RISC-V uprobe bug (Was: Re: WARNING: CPU: 3 PID: 261 at kernel/bpf/memalloc.c:342)

Sun Aug 27 01:11:25 PDT 2023

Nam,

Nam Cao <namcaov at gmail.com> writes:

> On Sat, Aug 26, 2023 at 03:44:48PM +0200, Björn Töpel wrote:
>> Björn Töpel <bjorn at kernel.org> writes:
>> 
>> > I'm chasing a workqueue hang on RISC-V/qemu (TCG), using the bpf
>> > selftests on bpf-next 9e3b47abeb8f.
>> >
>> > I'm able to reproduce the hang by multiple runs of:
>> >  | ./test_progs -a link_api -a linked_list
>> > I'm currently investigating that.
>> 
>> +Guo for uprobe
>> 
>> This was an interesting bug.

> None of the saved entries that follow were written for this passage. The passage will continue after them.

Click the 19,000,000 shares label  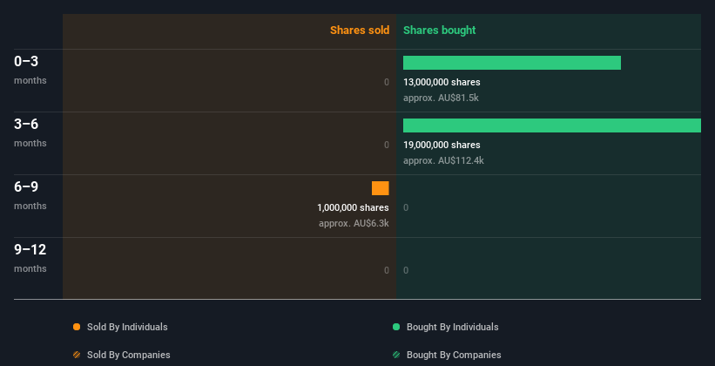point(442,145)
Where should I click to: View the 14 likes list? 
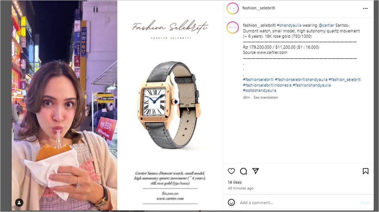tap(235, 182)
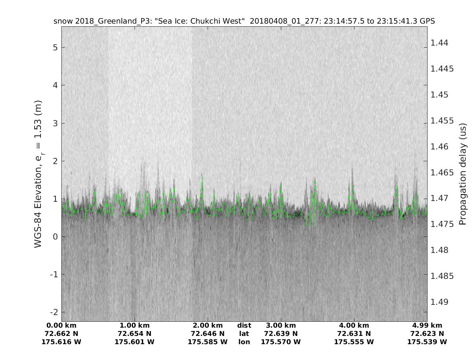Click the "lon" row label
The width and height of the screenshot is (472, 354).
tap(244, 342)
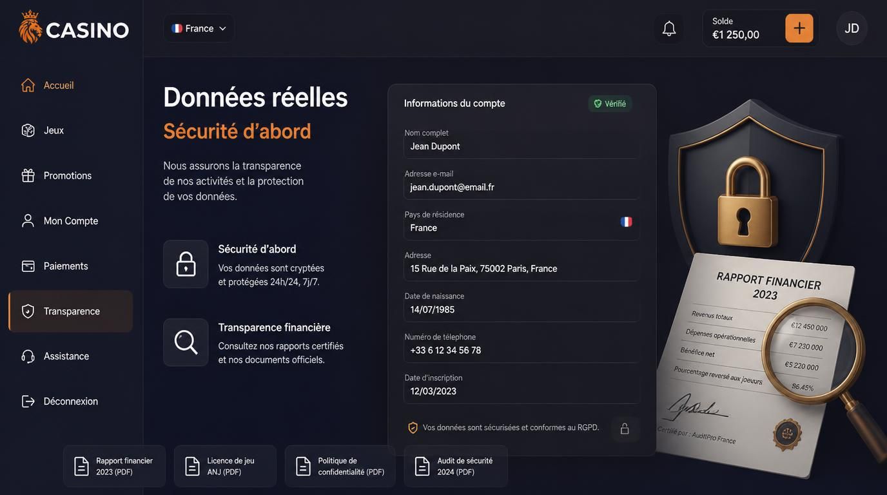Open the Pays de résidence France selector

(521, 228)
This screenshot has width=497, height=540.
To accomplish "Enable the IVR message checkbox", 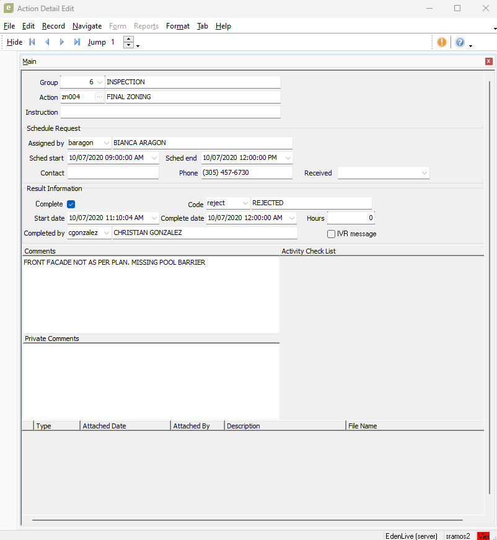I will tap(331, 234).
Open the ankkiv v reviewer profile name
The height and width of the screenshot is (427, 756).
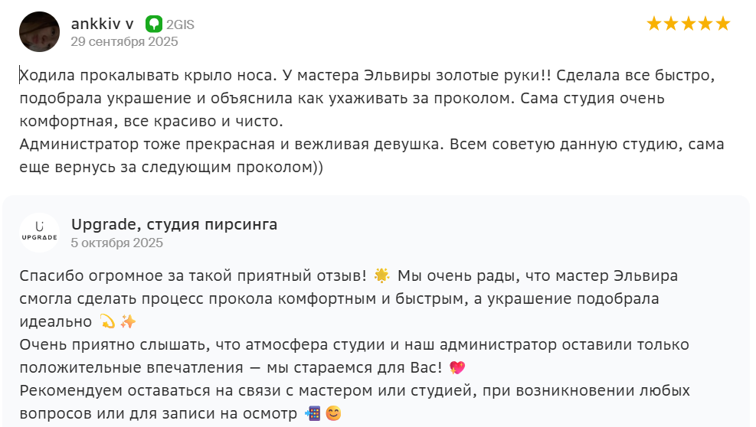pos(102,24)
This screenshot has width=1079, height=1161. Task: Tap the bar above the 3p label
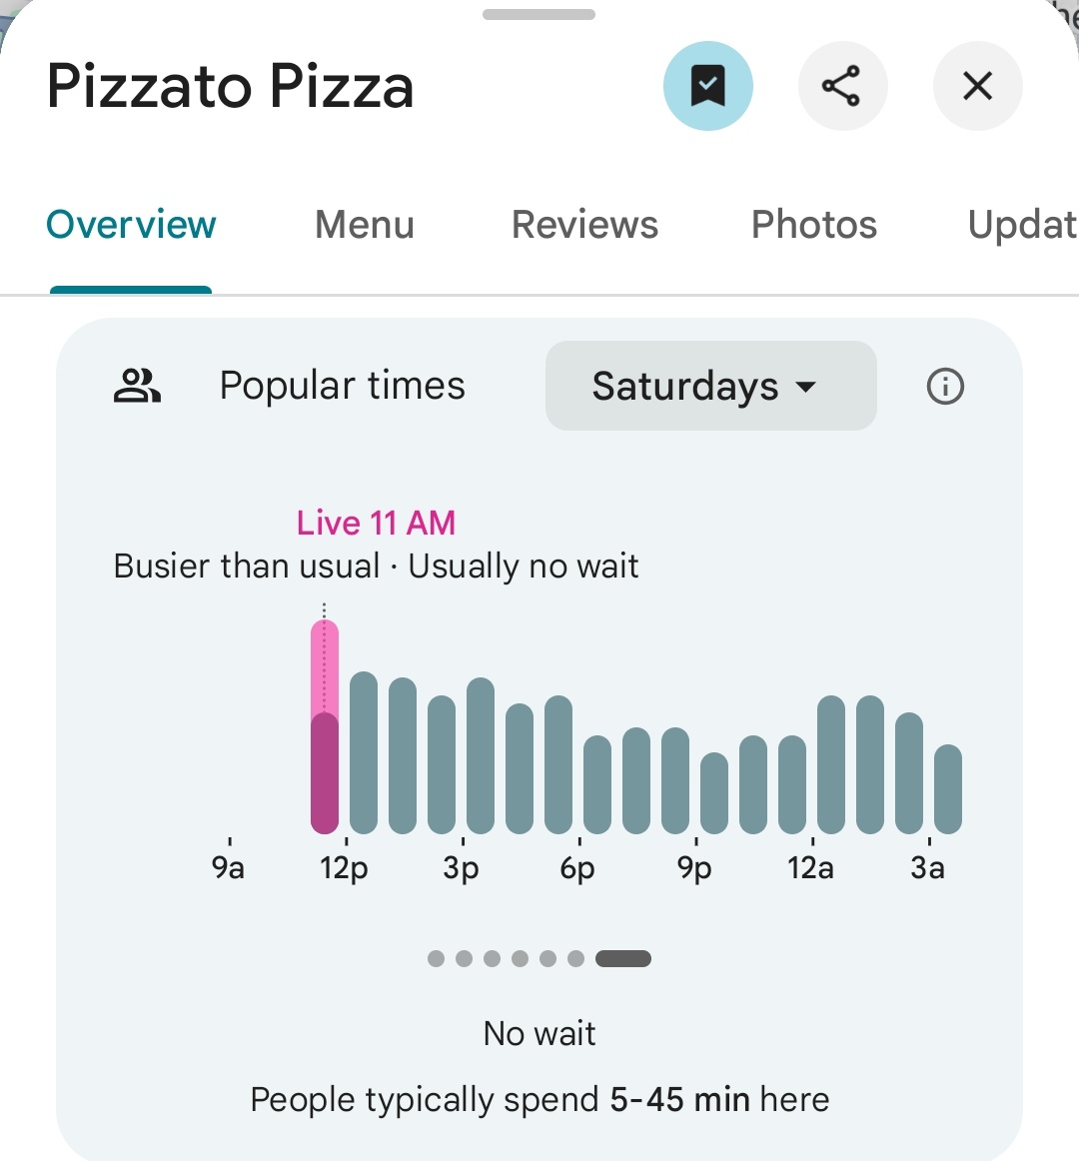tap(481, 756)
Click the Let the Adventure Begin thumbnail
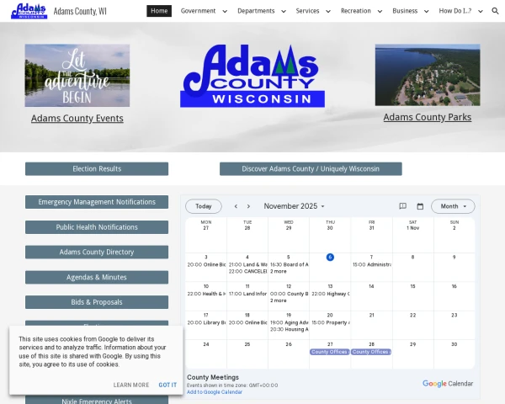 click(77, 76)
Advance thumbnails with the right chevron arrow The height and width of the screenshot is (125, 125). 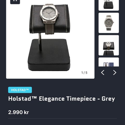115,73

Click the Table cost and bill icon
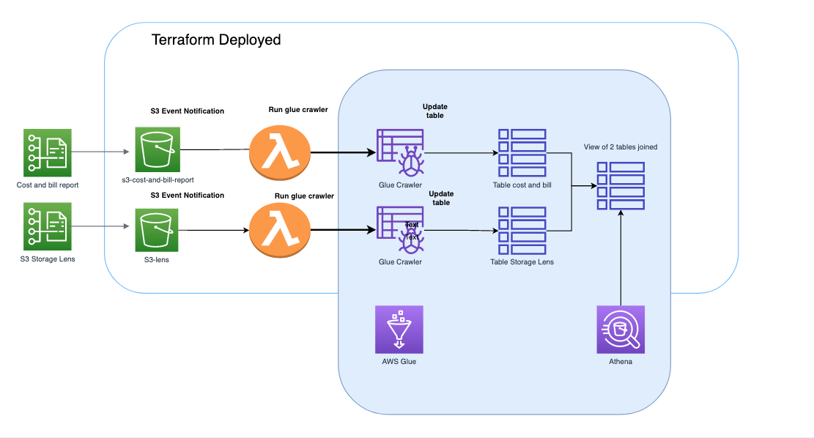(x=522, y=153)
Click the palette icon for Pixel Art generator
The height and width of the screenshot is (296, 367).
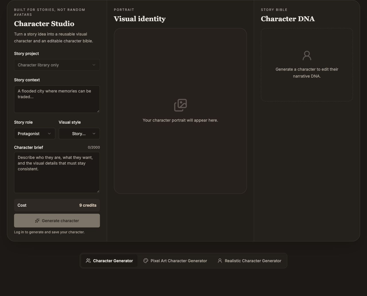[x=146, y=261]
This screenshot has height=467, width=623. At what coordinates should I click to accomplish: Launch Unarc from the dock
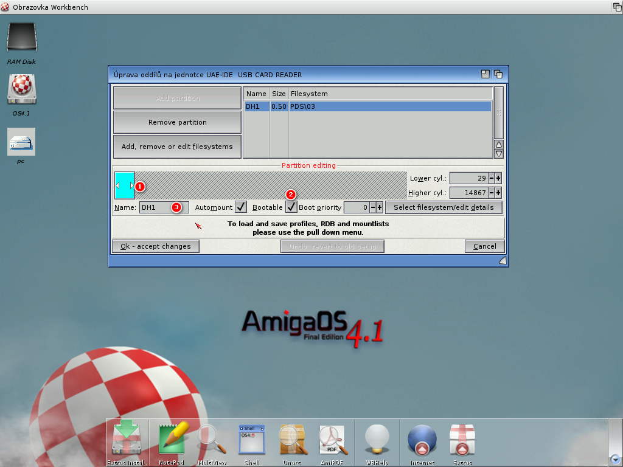pos(292,439)
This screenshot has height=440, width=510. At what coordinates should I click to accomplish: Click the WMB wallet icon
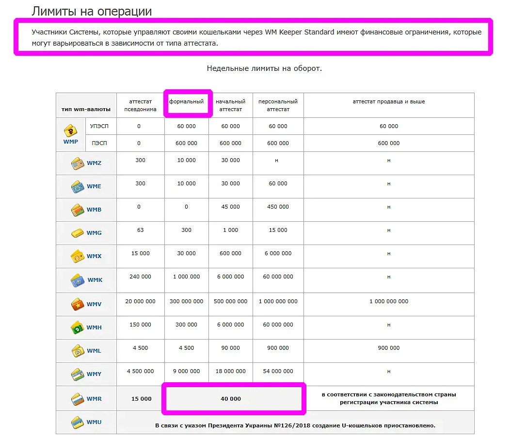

The hang is an ebreak (RISC-V breakpoint),
>> that puts the kernel into an infinite loop.
>> 
>> To reproduce, simply run the BPF selftest:
>> ./test_progs -v -a link_api -a linked_list
>> 
>> First the link_api test is being run, which exercises the uprobe
>> functionality. The link_api test completes, and test_progs will still
>> have the uprobe active/enabled. Next the linked_list test triggered a
>> WARN_ON (which is implemented via ebreak as well).
>> 
>> Now, handle_break() is entered, and the uprobe_breakpoint_handler()
>> returns true exiting the handle_break(), which returns to the WARN
>> ebreak, and we have merry-go-round.
>> 
>> Lucky for the RISC-V folks, the BPF memory handler had a WARN that
>> surfaced the bug! ;-)
>
> Thanks for the analysis.
>
> I couldn't reproduce the problem, so I am just taking a guess here. The problem
> is bebcause uprobes didn't find a probe point at that ebreak instruction. However,
> it also doesn't think a ebreak instruction is there, then it got confused and just
> return back to the ebreak instruction, then everything repeats.
>
> The reason why uprobes didn't think there is a ebreak instruction is because
> is_trap_insn() only returns true if it is a 32-bit ebreak, or 16-bit c.ebreak if
> C extension is available, not both. So a 32-bit ebreak is not correctly recognized
> as a trap instruction.
>
> If my guess is correct, the following should fix it. Can you please try if it works?
>
> (this is the first time I send a patch this way, so please let me know if you can't apply)
>
> Best regards,
> Nam
>
> ---
>  arch/riscv/kernel/probes/uprobes.c | 10 ++++++++++
>  1 file changed, 10 insertions(+)
>
> diff --git a/arch/riscv/kernel/probes/uprobes.c b/arch/riscv/kernel/probes/uprobes.c
> index 194f166b2cc4..91f4ce101cd1 100644
> --- a/arch/riscv/kernel/probes/uprobes.c
> +++ b/arch/riscv/kernel/probes/uprobes.c
> @@ -3,6 +3,7 @@
>  #include <linux/highmem.h>
>  #include <linux/ptrace.h>
>  #include <linux/uprobes.h>
> +#include <asm/insn.h>
>  
>  #include "decode-insn.h"
>  
> @@ -17,6 +18,15 @@ bool is_swbp_insn(uprobe_opcode_t *insn)
>  #endif
>  }
>  
> +bool is_trap_insn(uprobe_opcode_t *insn)
> +{
> +#ifdef CONFIG_RISCV_ISA_C
> +	if (riscv_insn_is_c_ebreak(*insn))
> +		return true;
> +#endif
> +	return riscv_insn_is_ebreak(*insn);
> +}
> +
>  unsigned long uprobe_get_swbp_addr(struct pt_regs *regs)
>  {
>  	return instruction_pointer(regs);
> -- 
> 2.34.1

The default implementation of is_trap_insn() which RISC-V is using calls
is_swbp_insn(), which is doing what your patch does. Your patch does not
address the issue.

We're taking an ebreak trap from kernel space. In this case we should
never look for a userland (uprobe) handler at all, only the kprobe
handlers should be considered.

In this case, the TIF_UPROBE is incorrectly set, and incorrectly (not)
handled in the "common entry" exit path, which takes us to the infinite
loop.

Björn